──────── Provided records ────────

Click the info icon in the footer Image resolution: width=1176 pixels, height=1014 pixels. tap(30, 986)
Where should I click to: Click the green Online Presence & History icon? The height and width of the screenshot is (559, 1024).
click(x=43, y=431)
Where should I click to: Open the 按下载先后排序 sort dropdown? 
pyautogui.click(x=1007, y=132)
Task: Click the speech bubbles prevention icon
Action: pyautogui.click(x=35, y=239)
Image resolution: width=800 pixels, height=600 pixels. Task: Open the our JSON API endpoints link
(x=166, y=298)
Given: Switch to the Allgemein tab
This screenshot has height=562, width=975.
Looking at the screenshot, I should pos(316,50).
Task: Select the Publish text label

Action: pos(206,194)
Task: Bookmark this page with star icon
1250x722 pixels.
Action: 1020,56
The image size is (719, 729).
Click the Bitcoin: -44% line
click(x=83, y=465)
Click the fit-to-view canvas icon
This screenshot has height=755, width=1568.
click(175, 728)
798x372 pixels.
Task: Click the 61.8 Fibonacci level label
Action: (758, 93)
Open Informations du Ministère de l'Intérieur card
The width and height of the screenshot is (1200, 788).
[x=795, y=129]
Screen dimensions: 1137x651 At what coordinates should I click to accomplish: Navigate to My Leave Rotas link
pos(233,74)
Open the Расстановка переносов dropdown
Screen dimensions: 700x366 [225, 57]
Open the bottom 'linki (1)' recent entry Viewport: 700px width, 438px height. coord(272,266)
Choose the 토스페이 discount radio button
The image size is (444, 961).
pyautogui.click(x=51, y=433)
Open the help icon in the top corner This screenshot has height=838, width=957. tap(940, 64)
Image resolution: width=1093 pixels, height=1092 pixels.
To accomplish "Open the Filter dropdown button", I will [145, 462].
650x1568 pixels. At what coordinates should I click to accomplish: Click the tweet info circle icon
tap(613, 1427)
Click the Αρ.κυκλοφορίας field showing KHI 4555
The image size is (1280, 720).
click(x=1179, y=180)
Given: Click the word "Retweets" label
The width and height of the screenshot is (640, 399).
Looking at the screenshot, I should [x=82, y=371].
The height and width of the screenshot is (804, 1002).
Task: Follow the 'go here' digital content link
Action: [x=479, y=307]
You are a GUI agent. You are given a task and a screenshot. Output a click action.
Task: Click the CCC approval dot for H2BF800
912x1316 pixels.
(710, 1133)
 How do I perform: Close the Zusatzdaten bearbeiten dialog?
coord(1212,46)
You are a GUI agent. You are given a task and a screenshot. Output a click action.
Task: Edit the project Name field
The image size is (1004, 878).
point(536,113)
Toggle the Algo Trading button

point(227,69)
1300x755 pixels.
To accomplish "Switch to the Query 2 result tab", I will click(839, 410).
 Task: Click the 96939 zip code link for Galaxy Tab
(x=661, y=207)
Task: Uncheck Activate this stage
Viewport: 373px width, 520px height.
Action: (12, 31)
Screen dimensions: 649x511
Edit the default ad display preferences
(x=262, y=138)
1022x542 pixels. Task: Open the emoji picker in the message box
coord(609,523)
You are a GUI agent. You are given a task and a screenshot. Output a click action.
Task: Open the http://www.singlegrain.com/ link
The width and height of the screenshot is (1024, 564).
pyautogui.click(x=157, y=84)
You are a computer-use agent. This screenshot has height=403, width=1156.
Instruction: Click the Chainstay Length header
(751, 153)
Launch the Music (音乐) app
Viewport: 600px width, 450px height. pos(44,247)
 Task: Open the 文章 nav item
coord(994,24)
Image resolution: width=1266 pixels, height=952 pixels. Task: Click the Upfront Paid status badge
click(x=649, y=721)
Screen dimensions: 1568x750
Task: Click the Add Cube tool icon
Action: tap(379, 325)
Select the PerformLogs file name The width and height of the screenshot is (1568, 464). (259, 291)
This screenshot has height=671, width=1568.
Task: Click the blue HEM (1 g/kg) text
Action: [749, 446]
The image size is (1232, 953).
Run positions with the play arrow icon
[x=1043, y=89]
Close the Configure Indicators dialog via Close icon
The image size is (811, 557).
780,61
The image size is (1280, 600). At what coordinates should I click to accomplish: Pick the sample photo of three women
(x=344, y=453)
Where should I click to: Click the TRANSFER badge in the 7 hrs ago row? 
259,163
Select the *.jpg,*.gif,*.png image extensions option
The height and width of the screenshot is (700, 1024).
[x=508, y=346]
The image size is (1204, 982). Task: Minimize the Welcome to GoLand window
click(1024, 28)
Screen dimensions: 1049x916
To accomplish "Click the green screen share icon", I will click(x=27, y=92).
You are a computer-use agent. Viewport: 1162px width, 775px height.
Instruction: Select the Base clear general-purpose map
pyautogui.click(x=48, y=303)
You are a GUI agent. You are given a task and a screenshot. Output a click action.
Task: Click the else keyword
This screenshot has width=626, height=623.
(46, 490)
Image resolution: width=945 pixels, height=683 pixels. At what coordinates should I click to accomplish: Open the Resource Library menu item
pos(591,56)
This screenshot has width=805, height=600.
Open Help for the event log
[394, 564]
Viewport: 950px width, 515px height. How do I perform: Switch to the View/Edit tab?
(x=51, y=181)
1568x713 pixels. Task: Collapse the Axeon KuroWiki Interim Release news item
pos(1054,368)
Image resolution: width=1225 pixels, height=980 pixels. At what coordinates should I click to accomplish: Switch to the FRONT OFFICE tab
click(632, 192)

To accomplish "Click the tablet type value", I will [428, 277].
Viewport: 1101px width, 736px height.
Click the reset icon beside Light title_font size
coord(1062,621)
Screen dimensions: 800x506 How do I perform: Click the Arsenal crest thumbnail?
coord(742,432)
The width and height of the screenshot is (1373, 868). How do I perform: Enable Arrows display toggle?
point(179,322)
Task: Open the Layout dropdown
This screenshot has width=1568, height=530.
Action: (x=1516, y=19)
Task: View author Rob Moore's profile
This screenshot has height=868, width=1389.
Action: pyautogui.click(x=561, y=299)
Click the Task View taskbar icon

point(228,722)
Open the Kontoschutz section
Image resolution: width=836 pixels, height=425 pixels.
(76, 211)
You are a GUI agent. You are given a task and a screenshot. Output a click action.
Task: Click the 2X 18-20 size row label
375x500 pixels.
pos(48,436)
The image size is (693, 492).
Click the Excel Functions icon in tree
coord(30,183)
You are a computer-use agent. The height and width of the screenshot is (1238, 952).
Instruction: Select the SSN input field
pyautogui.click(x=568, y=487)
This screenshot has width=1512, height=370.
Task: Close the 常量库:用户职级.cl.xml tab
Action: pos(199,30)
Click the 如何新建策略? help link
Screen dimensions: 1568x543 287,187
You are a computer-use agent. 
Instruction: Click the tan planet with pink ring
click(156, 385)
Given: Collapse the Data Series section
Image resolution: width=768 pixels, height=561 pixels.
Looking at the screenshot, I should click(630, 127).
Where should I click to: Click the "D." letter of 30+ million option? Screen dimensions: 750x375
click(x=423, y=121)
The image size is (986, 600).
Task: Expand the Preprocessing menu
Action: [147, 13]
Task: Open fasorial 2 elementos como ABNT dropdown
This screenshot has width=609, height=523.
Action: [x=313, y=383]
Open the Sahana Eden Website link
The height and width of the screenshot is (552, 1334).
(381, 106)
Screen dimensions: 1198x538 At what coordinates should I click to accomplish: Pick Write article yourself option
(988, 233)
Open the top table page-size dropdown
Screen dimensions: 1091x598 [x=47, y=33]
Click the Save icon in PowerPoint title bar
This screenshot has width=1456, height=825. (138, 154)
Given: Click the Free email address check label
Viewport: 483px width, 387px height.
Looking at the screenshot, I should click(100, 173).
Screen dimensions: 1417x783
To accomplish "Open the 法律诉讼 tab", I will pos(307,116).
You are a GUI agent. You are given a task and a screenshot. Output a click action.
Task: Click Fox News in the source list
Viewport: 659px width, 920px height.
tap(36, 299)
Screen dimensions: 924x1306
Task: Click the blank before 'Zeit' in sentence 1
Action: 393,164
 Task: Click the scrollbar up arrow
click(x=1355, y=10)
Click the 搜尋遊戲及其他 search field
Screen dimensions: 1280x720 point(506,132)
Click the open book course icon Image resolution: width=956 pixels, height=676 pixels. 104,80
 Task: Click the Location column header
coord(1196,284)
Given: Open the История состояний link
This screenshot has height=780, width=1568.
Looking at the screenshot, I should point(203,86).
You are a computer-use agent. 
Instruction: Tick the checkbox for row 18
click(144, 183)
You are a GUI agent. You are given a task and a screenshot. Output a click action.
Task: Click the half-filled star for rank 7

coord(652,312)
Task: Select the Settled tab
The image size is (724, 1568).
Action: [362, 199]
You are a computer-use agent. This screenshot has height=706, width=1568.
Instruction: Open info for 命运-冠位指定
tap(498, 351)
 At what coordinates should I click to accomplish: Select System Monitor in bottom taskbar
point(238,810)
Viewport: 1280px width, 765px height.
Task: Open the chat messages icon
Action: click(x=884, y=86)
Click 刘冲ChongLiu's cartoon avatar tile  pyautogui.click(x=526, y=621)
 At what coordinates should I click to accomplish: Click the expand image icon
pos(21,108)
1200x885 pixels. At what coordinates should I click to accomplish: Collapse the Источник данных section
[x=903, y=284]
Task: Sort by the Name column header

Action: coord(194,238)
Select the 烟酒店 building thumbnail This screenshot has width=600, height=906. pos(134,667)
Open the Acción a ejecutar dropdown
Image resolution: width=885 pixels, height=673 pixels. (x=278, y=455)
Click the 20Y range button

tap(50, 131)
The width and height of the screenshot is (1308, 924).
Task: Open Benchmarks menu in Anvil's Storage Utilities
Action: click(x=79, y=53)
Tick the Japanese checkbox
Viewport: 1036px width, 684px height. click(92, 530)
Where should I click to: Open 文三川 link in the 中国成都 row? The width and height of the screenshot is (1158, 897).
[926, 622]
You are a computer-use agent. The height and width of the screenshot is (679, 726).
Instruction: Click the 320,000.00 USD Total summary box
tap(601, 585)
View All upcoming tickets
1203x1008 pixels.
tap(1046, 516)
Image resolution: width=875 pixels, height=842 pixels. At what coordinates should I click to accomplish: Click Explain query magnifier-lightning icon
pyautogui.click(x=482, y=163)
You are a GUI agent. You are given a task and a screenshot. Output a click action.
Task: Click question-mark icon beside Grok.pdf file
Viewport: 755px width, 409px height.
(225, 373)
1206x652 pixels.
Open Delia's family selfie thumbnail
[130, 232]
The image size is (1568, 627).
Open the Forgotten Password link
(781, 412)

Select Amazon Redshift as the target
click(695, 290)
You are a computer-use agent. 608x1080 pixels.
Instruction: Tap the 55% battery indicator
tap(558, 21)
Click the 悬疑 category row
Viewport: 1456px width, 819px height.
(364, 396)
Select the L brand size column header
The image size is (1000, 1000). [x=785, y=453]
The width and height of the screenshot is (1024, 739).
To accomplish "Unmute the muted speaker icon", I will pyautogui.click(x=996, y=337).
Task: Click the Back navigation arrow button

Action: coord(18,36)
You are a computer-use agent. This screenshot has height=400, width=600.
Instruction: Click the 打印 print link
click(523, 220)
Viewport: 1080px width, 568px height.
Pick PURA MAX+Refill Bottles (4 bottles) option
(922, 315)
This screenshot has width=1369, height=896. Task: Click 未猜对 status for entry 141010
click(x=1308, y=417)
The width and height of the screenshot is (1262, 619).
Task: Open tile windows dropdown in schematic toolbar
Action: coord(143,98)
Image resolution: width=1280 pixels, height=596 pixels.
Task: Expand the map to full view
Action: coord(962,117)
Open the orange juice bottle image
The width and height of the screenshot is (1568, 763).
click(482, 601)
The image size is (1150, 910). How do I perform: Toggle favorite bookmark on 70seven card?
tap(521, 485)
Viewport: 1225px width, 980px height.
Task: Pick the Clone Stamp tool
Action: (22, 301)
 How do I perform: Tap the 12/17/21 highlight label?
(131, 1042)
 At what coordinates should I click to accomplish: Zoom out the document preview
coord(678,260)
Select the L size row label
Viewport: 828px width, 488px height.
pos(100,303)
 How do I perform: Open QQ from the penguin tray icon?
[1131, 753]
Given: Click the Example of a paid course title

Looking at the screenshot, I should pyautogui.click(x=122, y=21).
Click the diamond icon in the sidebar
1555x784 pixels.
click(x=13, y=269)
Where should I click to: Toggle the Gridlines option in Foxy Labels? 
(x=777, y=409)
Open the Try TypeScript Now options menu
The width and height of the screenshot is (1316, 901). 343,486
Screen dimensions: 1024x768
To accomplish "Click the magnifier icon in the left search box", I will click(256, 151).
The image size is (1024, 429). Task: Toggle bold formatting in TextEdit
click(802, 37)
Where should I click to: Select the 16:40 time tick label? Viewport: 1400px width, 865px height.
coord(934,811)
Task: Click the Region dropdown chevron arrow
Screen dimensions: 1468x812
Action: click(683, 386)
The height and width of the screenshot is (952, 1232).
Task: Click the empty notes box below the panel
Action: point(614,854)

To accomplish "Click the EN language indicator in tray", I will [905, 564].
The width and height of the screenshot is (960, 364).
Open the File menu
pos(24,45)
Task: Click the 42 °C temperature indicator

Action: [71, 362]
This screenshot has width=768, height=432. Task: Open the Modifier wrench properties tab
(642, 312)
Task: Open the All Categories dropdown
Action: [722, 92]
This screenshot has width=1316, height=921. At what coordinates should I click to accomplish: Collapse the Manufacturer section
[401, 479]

────────

Exercise objective: Write out, from the lines above, only those from the line with "Click 刘冲ChongLiu's cartoon" to the line with "Select the 烟酒店", exactly as given, including the first and the last.

Solved exercise:
Click 刘冲ChongLiu's cartoon avatar tile  pyautogui.click(x=526, y=621)
 At what coordinates should I click to accomplish: Click the expand image icon
pos(21,108)
1200x885 pixels. At what coordinates should I click to accomplish: Collapse the Источник данных section
[x=903, y=284]
Task: Sort by the Name column header

Action: coord(194,238)
Select the 烟酒店 building thumbnail This screenshot has width=600, height=906. pos(134,667)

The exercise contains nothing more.